* [Job 1]:
Copy the lines of the records word for word, starting at the line that contains "You are a computer-use" and ending at the line that contains "[x=110, y=271]".

The government also comes through as weak, in the power of vested interests and cabals of plotters, and unable to enforce its decisions over space or time. The people on the ground almost always have a different perception -- sometimes better, sometimes worse -- of the situation, but the lack of control means that these perceptions are of no use in improving in the long term how the Native Americans are treated. Perhaps this was inevitable at the time: reading in our own time, however, it's hard to think of the federal government being so helpless against the States or even its own agents.

I think the question of whether it was even conceivable that Indians and settlers could have lived together peacefully remains largely unanswered and subject to too many imponderables: if the Indians had been left enough reservations, if the central government could have prevented settlements from encroaching, if the railroads could have gone through without conflict, then perhaps. The fact that none of these approaches were ever tried with any seriousness does no credit to those involved either locally or nationally.

5/5. Finished 05 October 2013.

(Originally published on Goodreads.)

* [Supplied records]:
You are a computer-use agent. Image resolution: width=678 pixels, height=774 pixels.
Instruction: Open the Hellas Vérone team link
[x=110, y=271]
* * *
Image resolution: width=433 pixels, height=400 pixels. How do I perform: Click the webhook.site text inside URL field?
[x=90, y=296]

* [Job 2]:
Answer these questions about the review:
(a) Over what was the government unable to enforce its decisions?
(b) What rating does the review give?
(c) Where was the review originally published?

* [Task result 1]:
You are a computer-use agent. Image resolution: width=678 pixels, height=774 pixels.
Instruction: Open the Hellas Vérone team link
[x=110, y=271]

* [Task result 2]:
(a) Over space or time.
(b) 5/5.
(c) On Goodreads.